Exercise requirements:
Of all the lines below, return only those starting with the line holding "Task: Go to the first preview page" and going on through the line holding "Viewport: 1562px width, 879px height.", exactly as written.

Records for the exercise:
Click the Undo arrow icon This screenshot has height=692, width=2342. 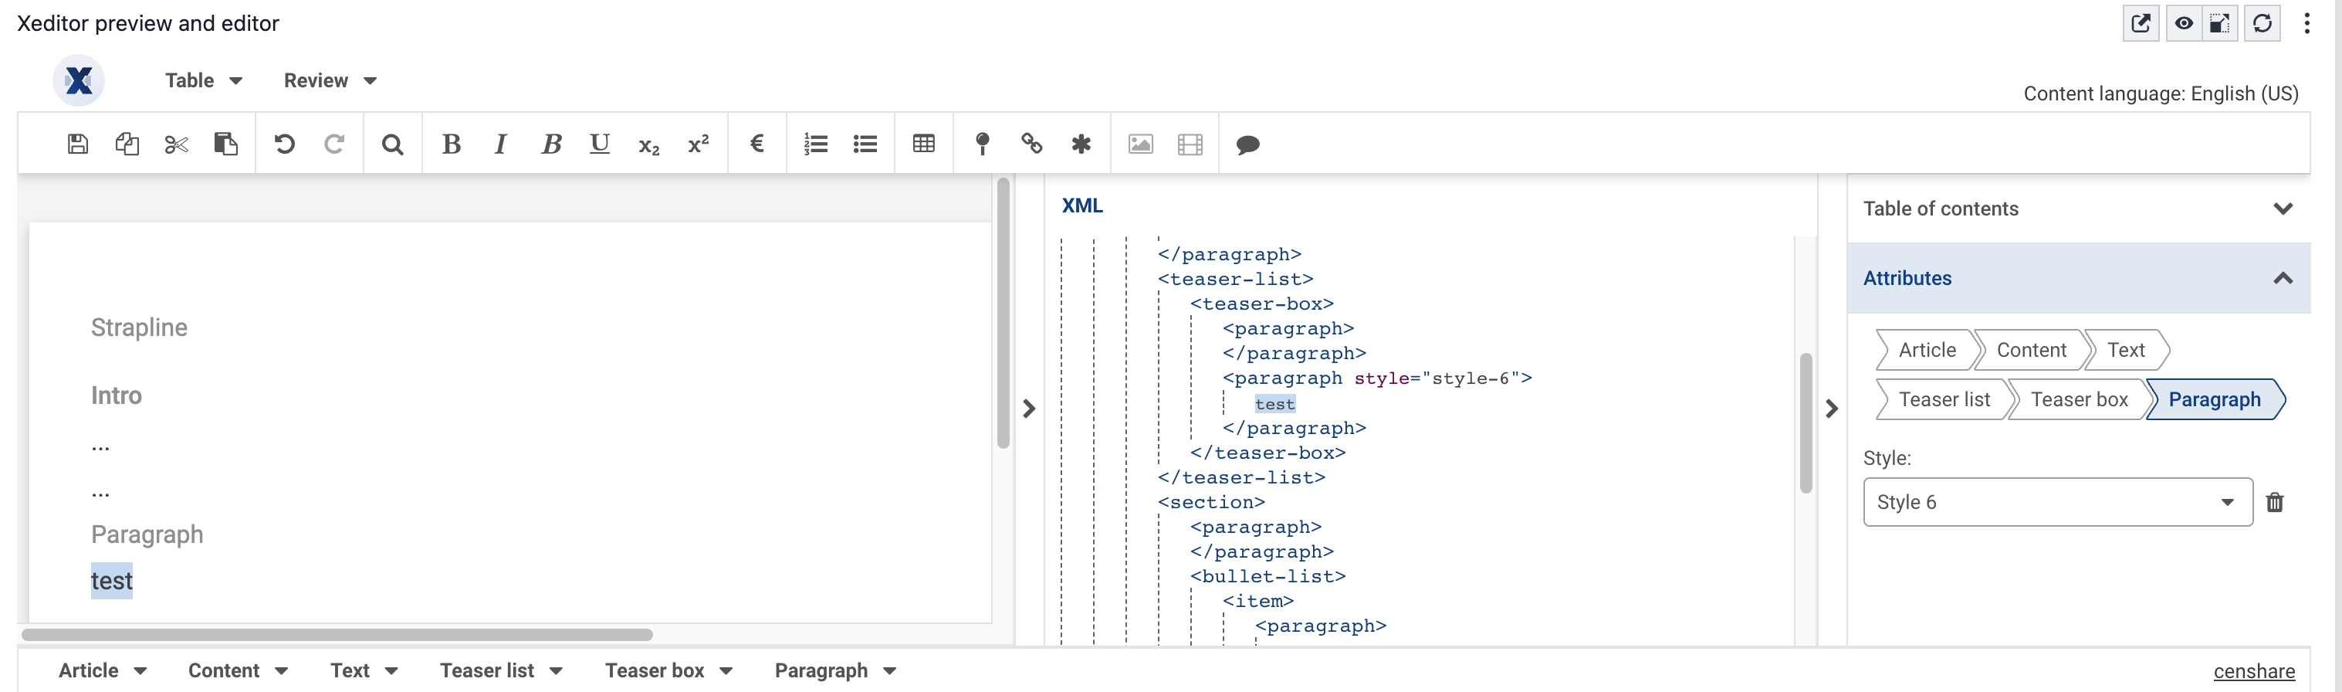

--

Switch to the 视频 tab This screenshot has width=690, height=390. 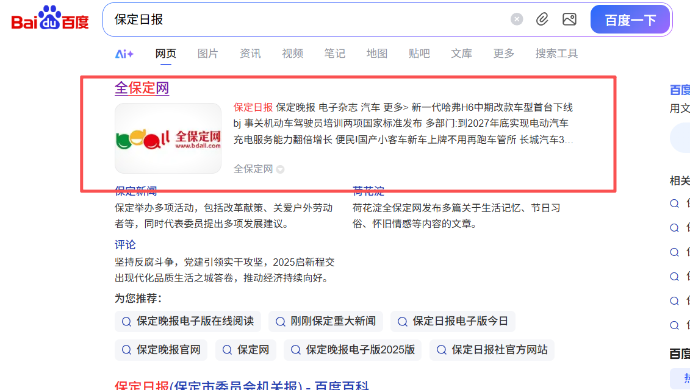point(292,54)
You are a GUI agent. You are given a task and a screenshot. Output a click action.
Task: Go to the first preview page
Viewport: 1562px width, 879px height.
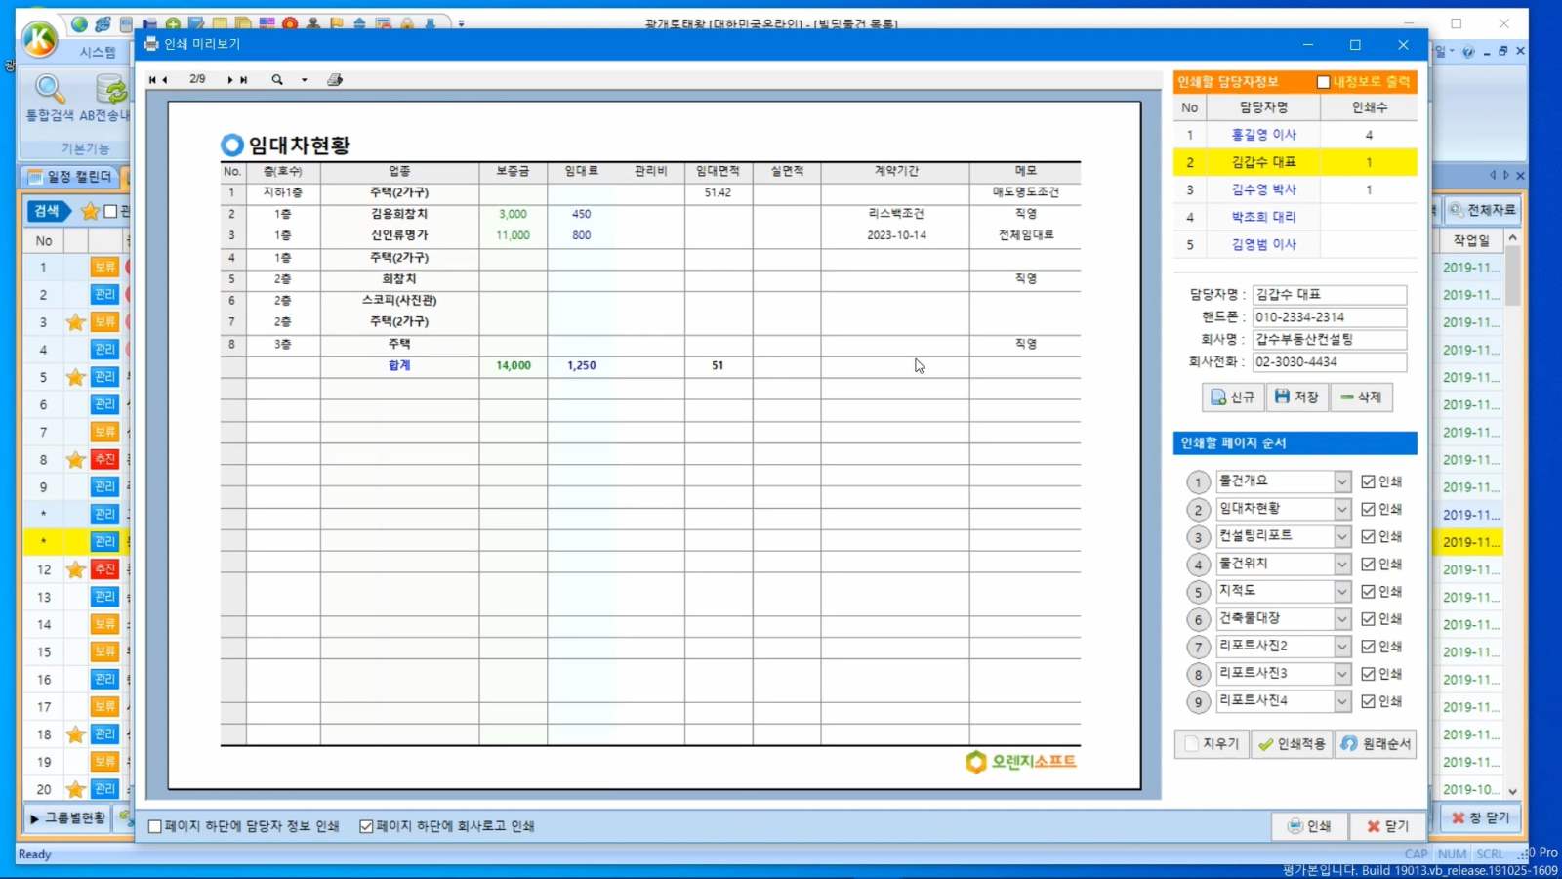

Response box:
Task: Go to the first preview page
Viewport: 1562px width, 879px height.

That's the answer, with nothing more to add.